Given passage:
+ + + + +

The significance of an FDAC cannot be overstated for a country with Nigeria's aviation safety history. For decades, flight data analysis was conducted primarily after accidents — the black box was recovered, the data extracted, and findings published in accident reports that might or might not generate implemented safety recommendations. The FDAC reverses this entirely: flight data is analysed continuously, before accidents occur, identifying anomalous patterns in aircraft behaviour — unstable approaches, speed exceedances, abnormal configuration sequences — that indicate potential safety risks before they result in incidents.
Industry stakeholders have long identified the inability to keep data of past incidents and other aviation activities as a major challenge for the sector — the FDAC directly addresses this by creating a robust safety data bank and enhancing compliance with international standards. A national aviation safety database, fed by continuous FDAC analysis, transforms Nigeria's safety oversight from reactive to predictive — the same philosophical shift that separates a smart traffic management system from a conventional one. The FDAC is the aviation equivalent of a predictive maintenance system applied not to infrastructure but to flight operations.

+ + + + +

Source material:
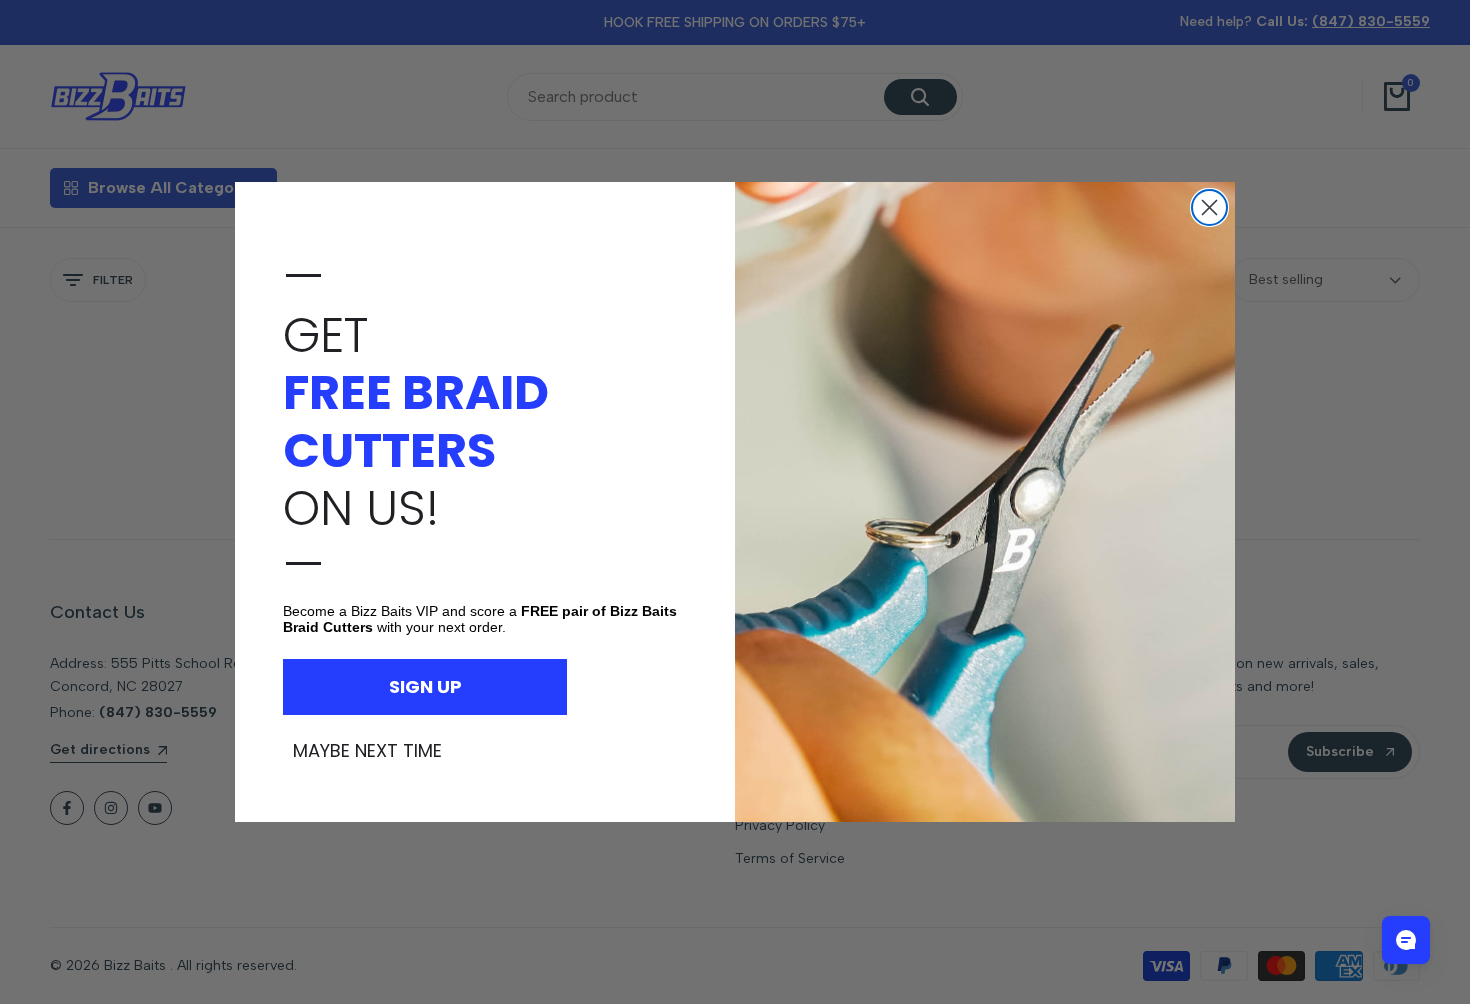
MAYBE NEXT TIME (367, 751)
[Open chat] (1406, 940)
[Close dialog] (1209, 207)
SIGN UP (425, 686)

+ + + + +

Actions to take:
1) Copy the FDAC passage word for word, from "The significance of" up to and including "result in incidents.".
2) In the FDAC passage, what have industry stakeholders long named as a major challenge for the sector?

Results:
1)
The significance of an FDAC cannot be overstated for a country with Nigeria's aviation safety history. For decades, flight data analysis was conducted primarily after accidents — the black box was recovered, the data extracted, and findings published in accident reports that might or might not generate implemented safety recommendations. The FDAC reverses this entirely: flight data is analysed continuously, before accidents occur, identifying anomalous patterns in aircraft behaviour — unstable approaches, speed exceedances, abnormal configuration sequences — that indicate potential safety risks before they result in incidents.

2) The inability to keep data of past incidents and other aviation activities.